そういう記憶というか、記憶のようなものが今年もやってくる。やってくるなら逃ればいい、思ったことは何度もあるけれど逃げたところで先もない。
袋小路に迷い込み、あっちこっちにぶつかって、もがくだけ――複雑? 複雑だ。感じているのが自分の心のどこか一部だとしても。
きっかけは遠い、最悪だったできごとなのに、探してみればたいしたものでもないだろうか、あやふやで思い出せない。
また記憶を閉じる日が近づいてくる。日常はずっと変わらない、変わっているのかもしれないけれど、自分の中では変わらない。
それがちょっとだけ。
つらい。
→うららかな午後には夕立が少しだけ似合う
高校という生活習慣が一年くらいたったある日、授業をさぼって逃げだした午後。見上げると雲が走り速度はとても早い、きっと雨がやって来る。
そんな変化を肌で感じつつ、雲が行くのをただ眺めていた。空っぽの手に傘はない、このままいけばぬれるのは確実だ。
それでもなぜだろう、このままでいたかった。
「手前!」
かけられた声は聞き覚えがあった。
手前・手前熊男 (説明すると俺のことだ。名前がおかしいのは気にしてはいけない、身長は想像に任せる、顔は整ってはいない、クラスの片隅に存在する目立たない。テンプレート熊など と呼ばれることもあるが、なにが原因だったのかもう覚えていない)
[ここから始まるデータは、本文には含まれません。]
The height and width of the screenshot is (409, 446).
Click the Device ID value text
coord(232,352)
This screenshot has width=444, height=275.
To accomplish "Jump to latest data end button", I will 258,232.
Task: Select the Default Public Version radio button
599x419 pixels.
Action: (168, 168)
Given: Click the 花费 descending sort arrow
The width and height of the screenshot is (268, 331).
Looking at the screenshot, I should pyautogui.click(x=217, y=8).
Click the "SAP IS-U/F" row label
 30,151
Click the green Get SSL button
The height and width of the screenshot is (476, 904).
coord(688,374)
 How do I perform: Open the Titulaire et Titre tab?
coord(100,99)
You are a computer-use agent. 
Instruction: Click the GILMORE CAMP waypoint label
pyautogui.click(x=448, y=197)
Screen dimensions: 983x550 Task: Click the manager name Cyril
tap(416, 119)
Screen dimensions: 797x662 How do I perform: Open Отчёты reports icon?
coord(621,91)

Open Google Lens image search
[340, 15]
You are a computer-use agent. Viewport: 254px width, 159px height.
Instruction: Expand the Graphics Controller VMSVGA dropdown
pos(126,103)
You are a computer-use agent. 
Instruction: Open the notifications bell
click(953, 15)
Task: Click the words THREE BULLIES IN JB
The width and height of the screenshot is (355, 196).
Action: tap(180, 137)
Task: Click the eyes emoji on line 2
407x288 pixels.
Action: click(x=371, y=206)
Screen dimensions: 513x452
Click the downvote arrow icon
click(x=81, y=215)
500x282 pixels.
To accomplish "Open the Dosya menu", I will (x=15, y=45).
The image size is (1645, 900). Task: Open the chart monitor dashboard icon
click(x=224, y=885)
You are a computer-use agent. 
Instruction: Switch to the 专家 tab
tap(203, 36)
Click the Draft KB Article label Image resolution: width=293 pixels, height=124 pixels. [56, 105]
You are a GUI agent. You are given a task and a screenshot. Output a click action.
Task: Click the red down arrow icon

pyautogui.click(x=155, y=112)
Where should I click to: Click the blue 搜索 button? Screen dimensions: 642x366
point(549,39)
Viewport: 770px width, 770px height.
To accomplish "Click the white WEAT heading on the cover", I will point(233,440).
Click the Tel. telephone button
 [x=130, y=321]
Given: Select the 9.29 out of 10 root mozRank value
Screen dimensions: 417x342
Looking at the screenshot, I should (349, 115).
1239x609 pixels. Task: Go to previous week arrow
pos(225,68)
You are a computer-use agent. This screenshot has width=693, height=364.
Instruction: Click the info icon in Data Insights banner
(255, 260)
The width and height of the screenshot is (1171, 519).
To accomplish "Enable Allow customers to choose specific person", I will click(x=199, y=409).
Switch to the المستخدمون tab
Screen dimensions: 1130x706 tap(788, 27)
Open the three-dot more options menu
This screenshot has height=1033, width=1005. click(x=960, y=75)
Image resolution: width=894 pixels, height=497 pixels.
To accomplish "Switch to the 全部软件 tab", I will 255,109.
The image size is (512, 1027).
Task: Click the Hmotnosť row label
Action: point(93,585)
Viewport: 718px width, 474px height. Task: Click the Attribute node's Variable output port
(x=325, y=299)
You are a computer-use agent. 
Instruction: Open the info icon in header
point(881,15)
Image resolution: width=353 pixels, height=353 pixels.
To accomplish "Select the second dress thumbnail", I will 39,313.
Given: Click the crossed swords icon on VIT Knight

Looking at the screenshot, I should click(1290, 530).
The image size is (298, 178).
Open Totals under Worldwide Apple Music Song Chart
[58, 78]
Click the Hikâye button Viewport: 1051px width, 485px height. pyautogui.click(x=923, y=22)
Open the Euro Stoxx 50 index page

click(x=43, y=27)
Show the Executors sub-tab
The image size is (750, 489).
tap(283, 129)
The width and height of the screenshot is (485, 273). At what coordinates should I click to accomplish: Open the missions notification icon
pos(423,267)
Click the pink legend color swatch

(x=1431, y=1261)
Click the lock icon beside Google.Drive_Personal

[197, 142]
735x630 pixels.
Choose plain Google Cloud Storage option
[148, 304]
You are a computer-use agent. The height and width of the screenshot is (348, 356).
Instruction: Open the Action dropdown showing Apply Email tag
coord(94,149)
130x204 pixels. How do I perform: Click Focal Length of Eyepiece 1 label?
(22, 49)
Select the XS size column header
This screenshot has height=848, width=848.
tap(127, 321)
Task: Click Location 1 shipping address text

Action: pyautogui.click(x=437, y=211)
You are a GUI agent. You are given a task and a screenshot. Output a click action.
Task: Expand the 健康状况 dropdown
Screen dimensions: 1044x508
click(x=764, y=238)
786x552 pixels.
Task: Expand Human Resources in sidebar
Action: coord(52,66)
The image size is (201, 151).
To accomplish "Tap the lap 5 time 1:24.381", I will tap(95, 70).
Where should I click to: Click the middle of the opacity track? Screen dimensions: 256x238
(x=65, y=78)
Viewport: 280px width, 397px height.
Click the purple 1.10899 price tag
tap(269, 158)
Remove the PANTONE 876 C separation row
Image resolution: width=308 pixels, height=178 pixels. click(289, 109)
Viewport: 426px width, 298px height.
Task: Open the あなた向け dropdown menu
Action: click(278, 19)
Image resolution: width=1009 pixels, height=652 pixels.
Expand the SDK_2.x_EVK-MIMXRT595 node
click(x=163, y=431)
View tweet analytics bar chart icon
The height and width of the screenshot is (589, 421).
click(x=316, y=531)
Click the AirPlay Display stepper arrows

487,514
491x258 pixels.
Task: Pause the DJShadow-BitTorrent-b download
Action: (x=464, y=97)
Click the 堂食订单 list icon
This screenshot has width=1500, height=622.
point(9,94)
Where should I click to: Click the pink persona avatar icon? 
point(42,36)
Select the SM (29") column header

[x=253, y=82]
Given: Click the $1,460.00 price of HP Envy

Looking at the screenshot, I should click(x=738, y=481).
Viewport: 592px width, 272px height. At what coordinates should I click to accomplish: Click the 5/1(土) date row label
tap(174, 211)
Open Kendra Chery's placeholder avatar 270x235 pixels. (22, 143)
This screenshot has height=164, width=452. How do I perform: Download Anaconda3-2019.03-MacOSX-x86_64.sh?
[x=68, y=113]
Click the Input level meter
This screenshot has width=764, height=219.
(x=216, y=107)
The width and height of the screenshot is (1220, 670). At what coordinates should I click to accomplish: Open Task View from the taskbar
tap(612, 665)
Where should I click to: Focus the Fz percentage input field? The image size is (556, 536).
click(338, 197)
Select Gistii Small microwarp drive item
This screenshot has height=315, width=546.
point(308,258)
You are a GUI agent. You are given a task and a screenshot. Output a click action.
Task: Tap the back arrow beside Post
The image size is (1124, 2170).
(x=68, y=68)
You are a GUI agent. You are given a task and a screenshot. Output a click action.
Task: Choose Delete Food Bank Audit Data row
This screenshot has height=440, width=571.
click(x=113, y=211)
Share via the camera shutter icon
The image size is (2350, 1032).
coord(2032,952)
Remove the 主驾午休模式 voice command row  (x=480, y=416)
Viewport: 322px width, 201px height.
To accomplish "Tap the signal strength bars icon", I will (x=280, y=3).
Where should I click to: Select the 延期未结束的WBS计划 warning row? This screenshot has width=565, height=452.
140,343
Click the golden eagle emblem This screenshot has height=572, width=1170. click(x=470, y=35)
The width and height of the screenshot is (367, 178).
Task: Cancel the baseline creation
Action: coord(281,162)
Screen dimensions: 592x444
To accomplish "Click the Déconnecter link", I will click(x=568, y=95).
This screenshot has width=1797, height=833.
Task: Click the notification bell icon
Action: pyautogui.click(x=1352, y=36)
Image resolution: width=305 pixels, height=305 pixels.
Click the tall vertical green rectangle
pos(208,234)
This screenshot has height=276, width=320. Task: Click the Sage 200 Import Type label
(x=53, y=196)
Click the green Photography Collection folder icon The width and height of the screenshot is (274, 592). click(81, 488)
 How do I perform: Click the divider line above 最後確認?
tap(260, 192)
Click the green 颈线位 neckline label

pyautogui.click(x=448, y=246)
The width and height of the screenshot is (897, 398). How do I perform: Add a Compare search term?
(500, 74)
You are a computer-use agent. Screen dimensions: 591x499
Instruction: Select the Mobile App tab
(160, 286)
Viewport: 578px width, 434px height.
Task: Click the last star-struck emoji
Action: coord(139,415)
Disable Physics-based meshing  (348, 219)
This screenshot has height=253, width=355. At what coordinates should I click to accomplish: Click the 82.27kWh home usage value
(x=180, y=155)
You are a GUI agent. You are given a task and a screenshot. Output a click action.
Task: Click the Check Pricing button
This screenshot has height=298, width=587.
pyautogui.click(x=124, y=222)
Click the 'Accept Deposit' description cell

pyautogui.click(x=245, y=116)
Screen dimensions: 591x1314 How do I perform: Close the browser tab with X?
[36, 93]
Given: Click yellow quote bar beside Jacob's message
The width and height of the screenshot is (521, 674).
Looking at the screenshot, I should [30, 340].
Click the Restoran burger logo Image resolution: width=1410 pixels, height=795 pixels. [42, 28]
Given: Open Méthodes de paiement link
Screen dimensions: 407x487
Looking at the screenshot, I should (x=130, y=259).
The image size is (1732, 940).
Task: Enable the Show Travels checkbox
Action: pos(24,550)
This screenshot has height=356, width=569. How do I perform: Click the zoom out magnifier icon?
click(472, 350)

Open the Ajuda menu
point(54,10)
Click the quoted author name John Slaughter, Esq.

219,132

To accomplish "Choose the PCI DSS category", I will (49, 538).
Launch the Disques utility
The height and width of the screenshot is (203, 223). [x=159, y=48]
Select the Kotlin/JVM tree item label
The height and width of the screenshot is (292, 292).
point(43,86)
人称というか名前として最悪な呼び方だと思う。けれどその独特な型式からして俺のことに間違いない、だから振り返る。
視線の先、声の主は同じクラスの初月神流。
お
ま
え
か!
「ぅぜーーーーーーーーーーーーーーーーーーーーーーーーーーーーーーー初月かよ!」
精神が呼応した。臨戦状態に入り身構える。この女、苦手だ。
「狩猟開始」
俺の発言? など無視して、初月は無慈悲なゲームの開始を宣言した。
説明する間はない、置いていっているわけではない。ゲームだ。ゲームは何かを賭けておこなう。例えば、好みの美少女が勝負に負けて脱ぐ。そんな分かりやすいものであれば、すごくよい。
ここではそういうことにしてみよう。しかし、大きな問題が立ちふさがる初月は決して美少女とはいえない。判定するなら、そのあたりにいる普通の女子だ。現実は厳しい。特典は制服、けれどうちの制服は残念なことにそんなにかわいくない。
といってもこのさい中身のほうがちょっと大事、脱がすにしても勝ったあかつきには――。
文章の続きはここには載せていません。